Lifting cloud of uncertainty
Carney explained that forward-looking indicators had started to recover following the result of the general election, which in turn broke the political deadlock that had caused much of the Brexit-related uncertainty.
With political uncertainty abating, private business surveys are starting to signal a rebound in business confidence, which should translate to a recovery in business investment and GDP growth.
However, Carney warned that if the positive signals do not result in the expected improvement in growth, then policy loosening may be warranted.
Downgrade to GDP forecasts
In terms of its forecast, the BoE downgraded its GDP forecast from 1.25% to 0.75% for 2020 and from 1.75% to 1.5% for 2021. However, it left its inflation forecast unchanged at 1.5% for 2020 and 2% for 2021.
It did, however, downgrade its long-run assessment of potential growth, suggesting that the economy would generate more inflation with less growth going forward – a worse trade-off between the two.
The MPC also dropped the forward guidance of “gradual and limited” rate rises.
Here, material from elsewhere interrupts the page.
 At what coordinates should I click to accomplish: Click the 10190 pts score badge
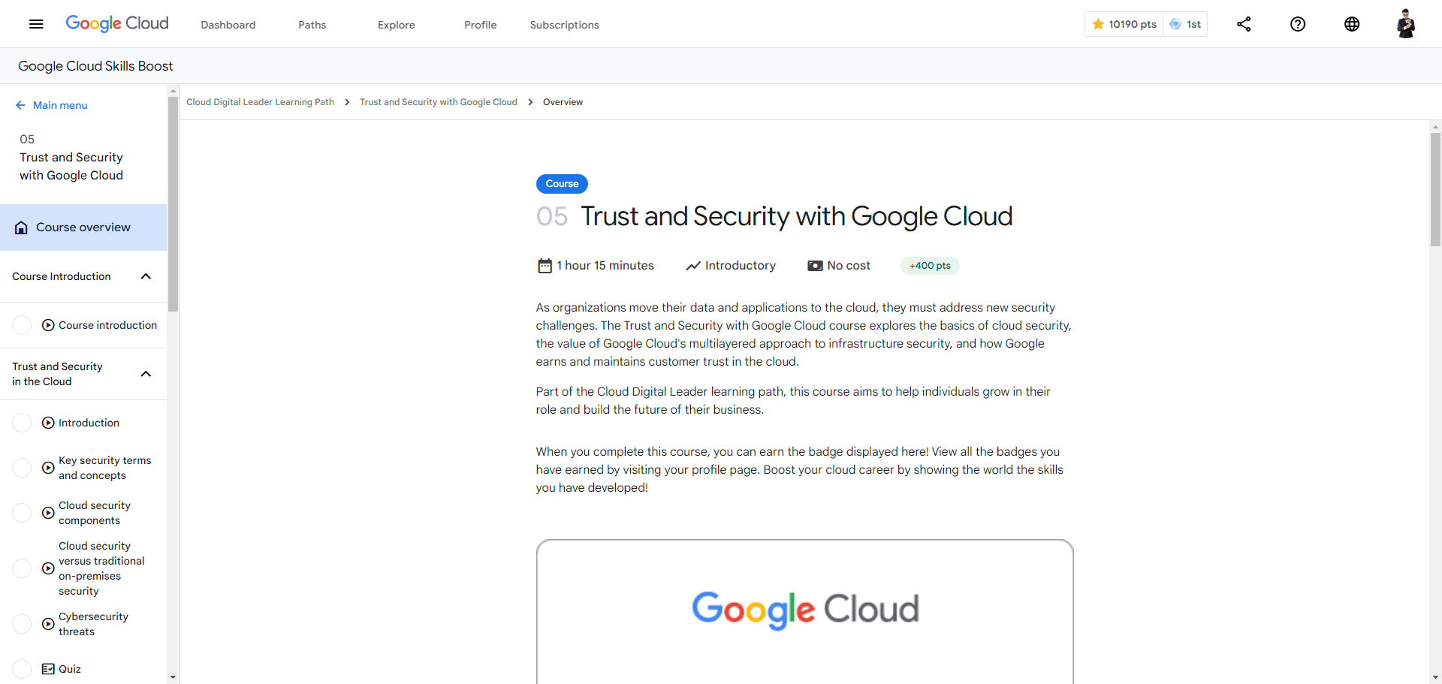point(1124,24)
Taken together, this was initially interpreted as a signal of more rapid increases in interest rates. However, during the press conference, Carney clarified that the previous guidance suggested multiple rate rises, which may not be the case going forward.
Overall, the latest quarterly assessment from the BoE is balanced. The committee is looking at the improving forward-looking indicators following the abatement of political risk, while being mindful of recent weaker data and inflation being below its central target.
Where next for interest rates?
We continue to forecast UK interest rates to remain on hold for all of 2020, with a possible single 0.25% hike in 2021.